**TEXT SECTION**

This will just be a horizontal line at the right height. You can see this approximation in Figure 4, zoomed in in Figure 5, and zoomed in again in Figure 6. This approximation isn’t bad, but it isn’t good either. We can see clearly that the tangent line is better.

#### Getting better…

Let’s call the tangent line our “first approximation” and name the function $p_1(x)$. That makes our worse approximation the “zeroth approximation” $p_0(x)$. So

- $p_0(x) = f(a)$, and
- $p_1(x) = f(a) + f'(a)(x-a)$.

Now let’s work on our “second approximation” $p_2(x)$. Linear functions like our first and zeroth approximations are nice because they’re familiar and easy to work with, but the tangent line is a line, so it can’t approximate a curve that well, especially as we move away from the point of tangency. So what’s the next best thing to a tangent line? What’s something that’s familiar and easy to work with, but is curved?

#### A tangent…parabola?

Yes! We can “correct” the equation of the tangent line by adding a small quadratic term to $p_2(x)$.

- $p_0(x) = f(a)$,
- $p_1(x) = f(a) + f'(a)(x-a)$, and
- $p_2(x) = f(a) + f'(a)(x-a) + \frac{f”(a)}{2}(x-a)^2$.

In our example where $f(x) = \ln(1+x)$ and $a=0$, we have $f”(x) = \frac{-1}{(1+x)^2}$ so $f”(0)= -1$.

- $p_0(x) = 0$,
- $p_1(x) = 0+1\cdot(x-0) = x$
- $p_2(x) = 0+1\cdot(x-0) + (-1)( x-0)^2 = x – x^2$.

Again, in Figures 7, 8, and 9 below we’ll look at how the graph of this quadratic function $p_2(x)$ compares to the graph of the original function $f(x) = \ln(1+x)$ near $a=0$. Again, we’ll zoom in more and more in these figures. Notice how at each of these three zoom levels, this second approximation is closer to the black dotted graph $y=f(x)$ than the first approximation (tangent line) and zeroth approximation (constant function) were.

**TASK SET**
**A.** In the listing, change "green" to "blue" everywhere from the line containing "Where should I" down to the line containing "click(x=531, y=822)", and return only those lines with everything else the same. Leave the pictures out of your answer.
**B.** Continue the explanation of polynomial approximations from the point where it stops.

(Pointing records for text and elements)
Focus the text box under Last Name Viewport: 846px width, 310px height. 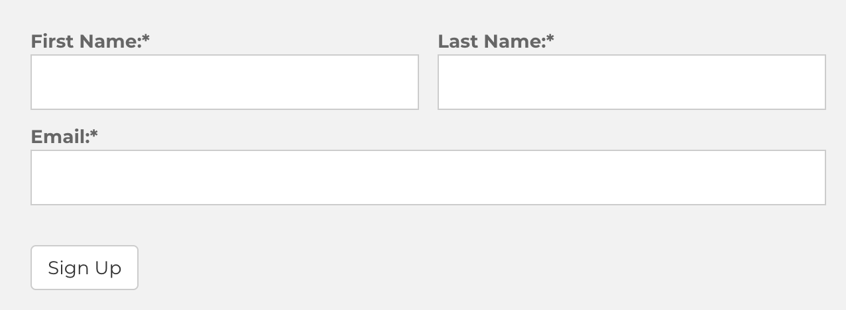click(x=631, y=82)
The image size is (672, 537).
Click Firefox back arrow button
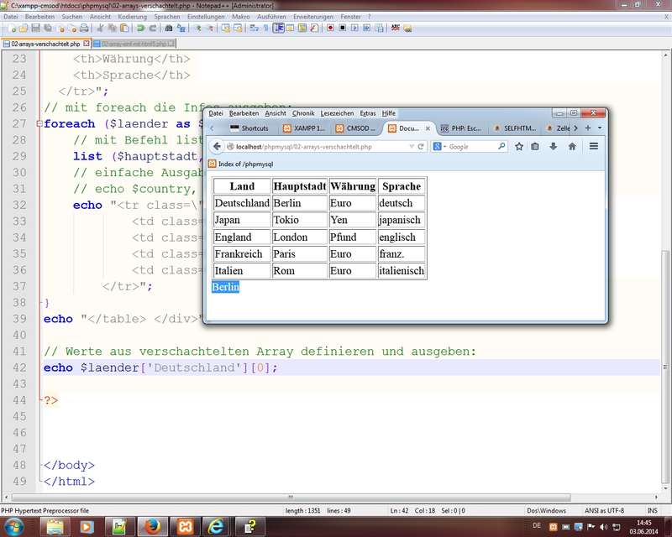tap(217, 146)
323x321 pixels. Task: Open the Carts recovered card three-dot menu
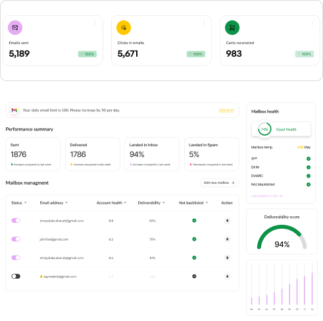pyautogui.click(x=312, y=23)
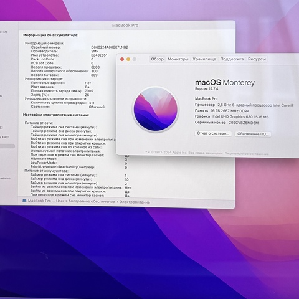
Task: Open the Хранилище tab
Action: 204,59
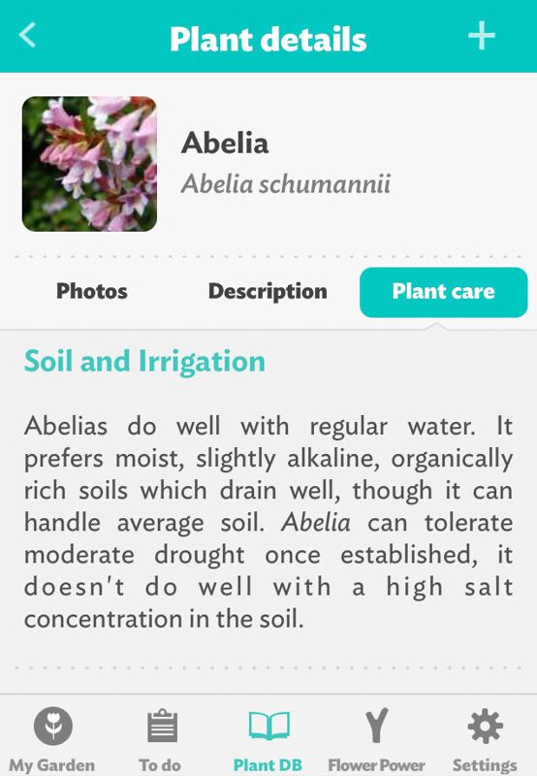
Task: Open My Garden tulip icon
Action: 53,726
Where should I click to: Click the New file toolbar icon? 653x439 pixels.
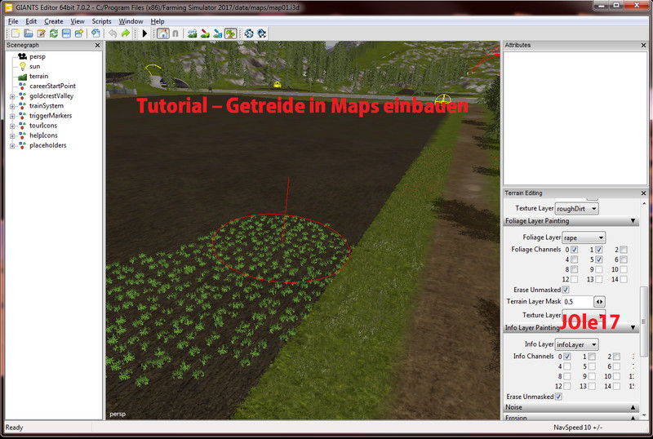click(16, 33)
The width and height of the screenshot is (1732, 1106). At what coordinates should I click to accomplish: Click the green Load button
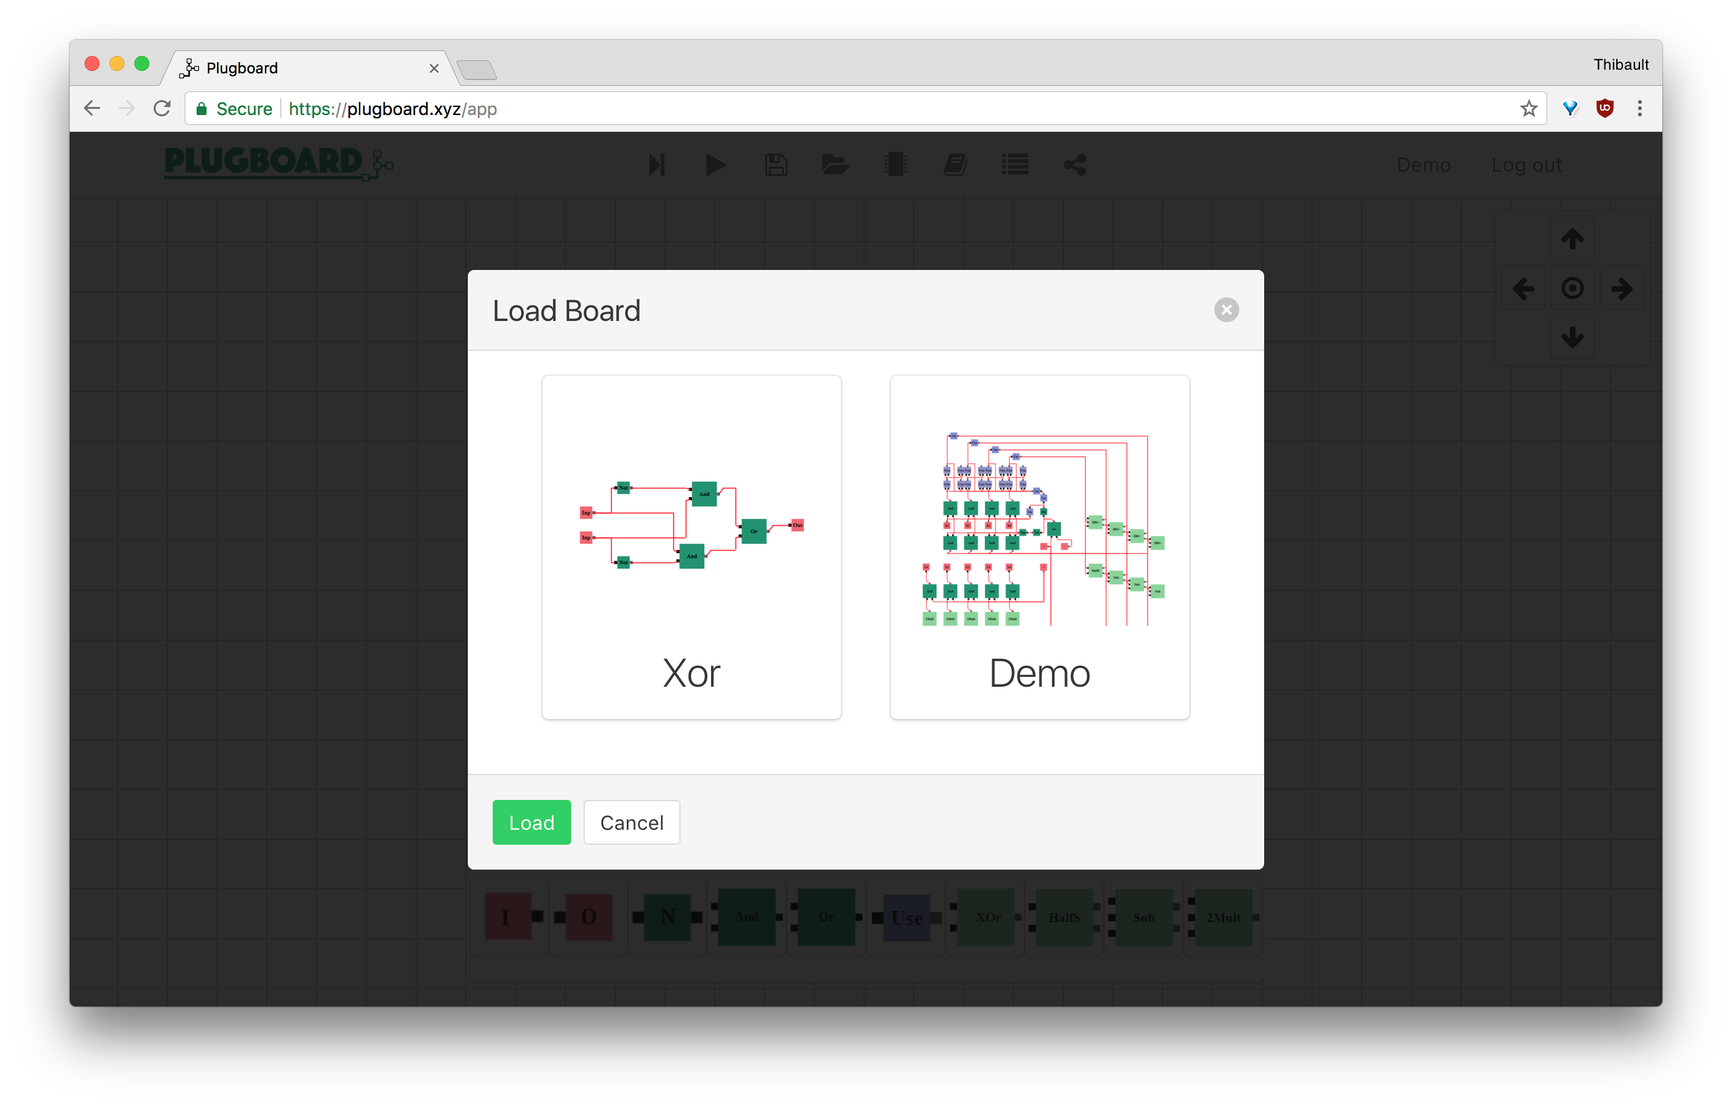click(x=531, y=822)
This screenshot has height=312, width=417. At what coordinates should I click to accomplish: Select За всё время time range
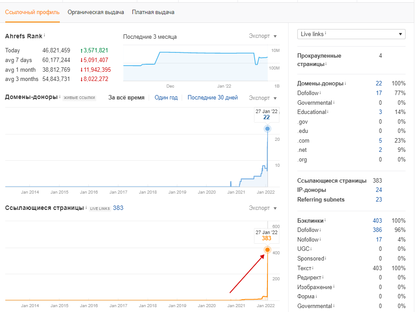(126, 98)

**RESPONSES IN ORDER**
**A.**
Where should I click to: Click the New file toolbar icon? 653x439 pixels.
click(16, 33)
The width and height of the screenshot is (1732, 1106). At what coordinates should I click to accomplish: Click the blue Load button
click(x=531, y=822)

**B.**
Notice that our second approximation $p_2(x)$ has the same zeroth, first, and second derivatives as our original $f(x)$ does, so we’re doing a better job of approximating $f(x)$ near $x=a$.

## Taylor polynomials

So we have a degree 0 approximation $p_0(x)$, a degree 1 approximation $p_1(x)$, and a degree 2 approximation $p_2(x)$. You might ask now can we do better and the answer is: yes! These are just the first three approximations on an infinite list of approximations!

- $p_0(x) = f(a)$,
- $p_1(x) = f(a) + f'(a)(x-a)$,
- $p_2(x) = f(a) + f'(a)(x-a) + \frac{f”(a)}{2}(x-a)^2$,
- $p_3(x) = f(a) + f'(a)(x-a) + \frac{f”(a)}{2}(x-a)^2 + \frac{f”(a)}{3!}(x-a)^3$,
- $p_4(x) = f(a) + f'(a)(x-a) + \frac{f”(a)}{2}(x-a)^2 + \frac{f^{(3)}(a)}{3!}(x-a)^3 + \frac{f^{(4)}(a)}{4!}(x-a)^4$,
- … and so on forever …

These are called Taylor polynomials of $f(x)$ centered at $x=a$. The degree $N$ Taylor polynomial of a function $f(x)$ centered at $x=a$ has the same first $N$ derivatives as $f(x)$ does at $x=a$. The higher the degree, the better the approximation.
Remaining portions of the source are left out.